### Saved entries

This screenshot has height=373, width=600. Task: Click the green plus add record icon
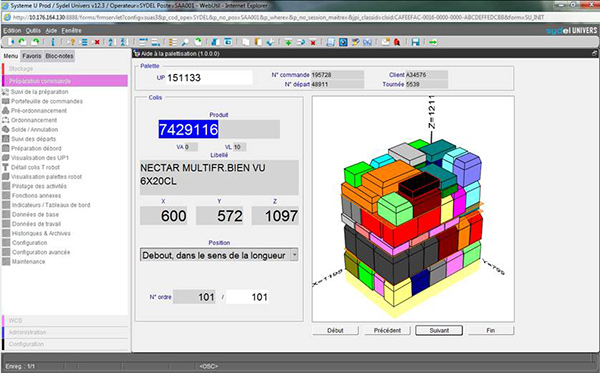tap(288, 42)
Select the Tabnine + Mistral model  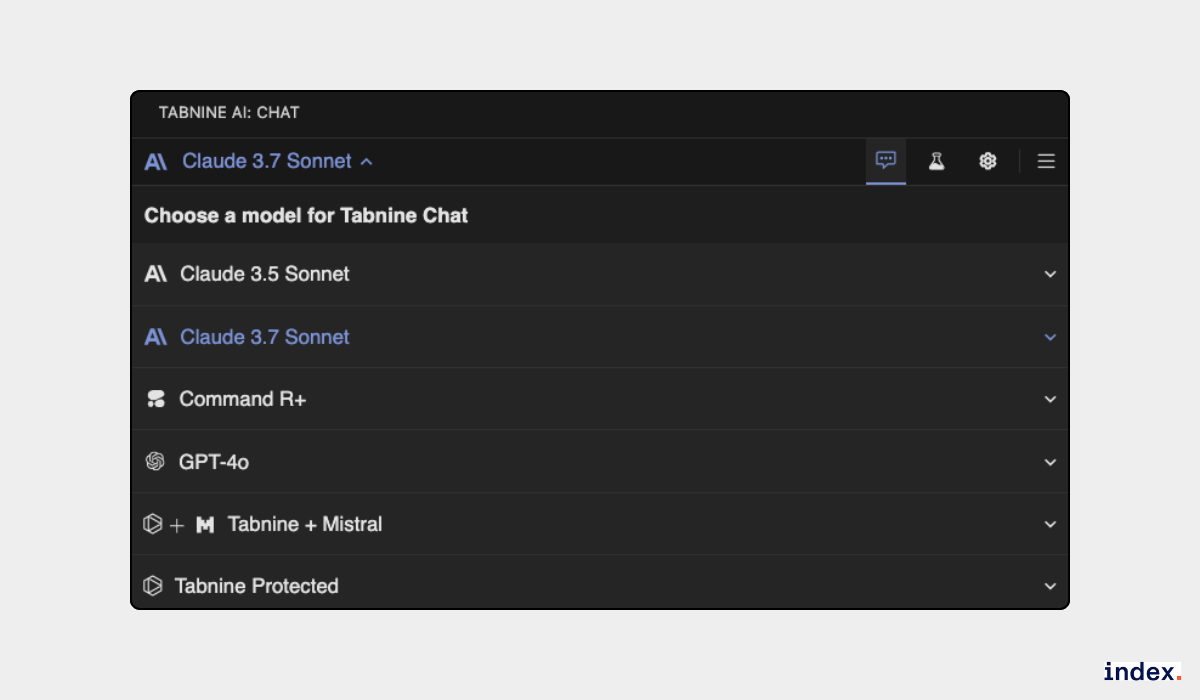305,524
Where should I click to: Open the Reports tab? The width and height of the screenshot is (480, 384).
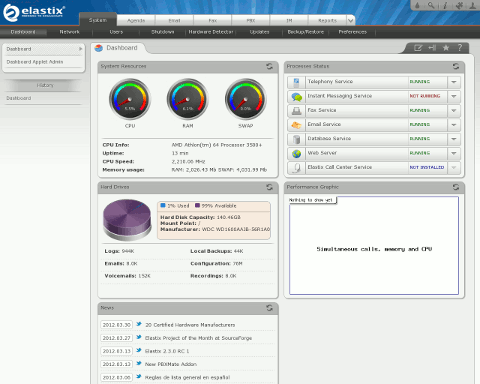pos(327,21)
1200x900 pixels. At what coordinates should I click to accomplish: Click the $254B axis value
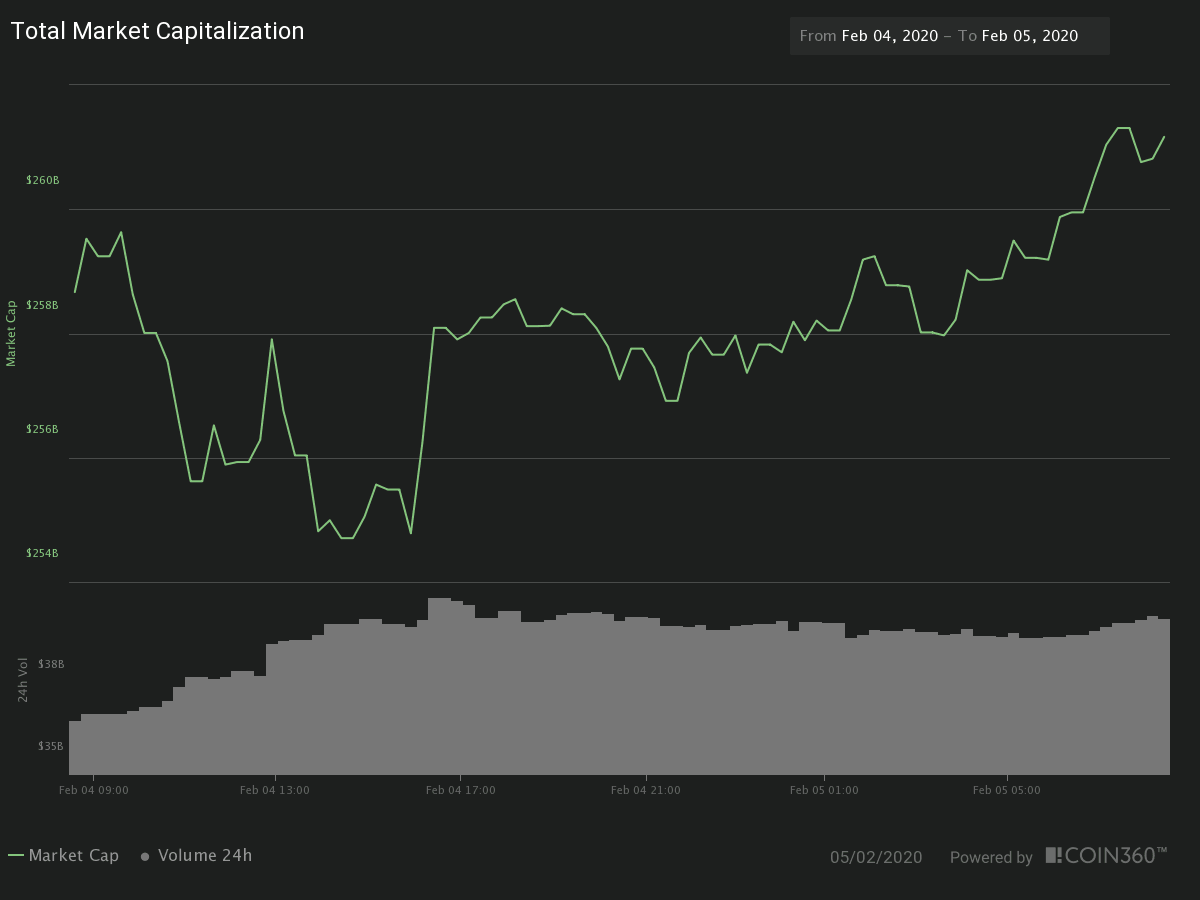pos(43,553)
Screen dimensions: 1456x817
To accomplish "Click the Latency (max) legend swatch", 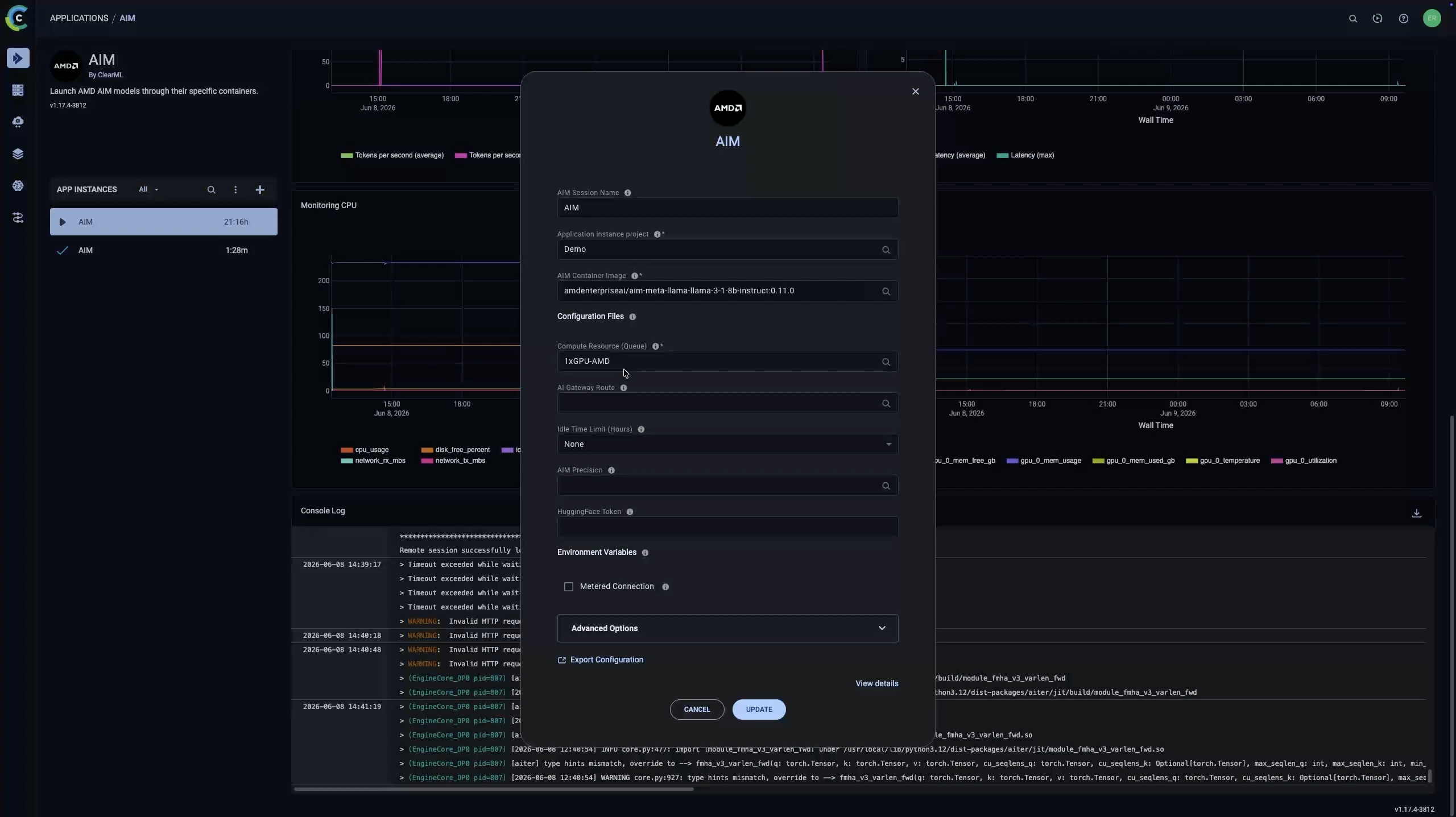I will (x=1002, y=155).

### Task statement
I'd like the lines above repeated exactly, from the one that contains "Where should I" through the one that contains "Screen dimensions: 1456x817", with no pictures.

### Solution to this problem
Where should I click to: Open the Reports tab? The width and height of the screenshot is (480, 384).
pos(327,21)
1200x900 pixels. At what coordinates should I click to accomplish: Click the $254B axis value
pos(43,553)
Screen dimensions: 1456x817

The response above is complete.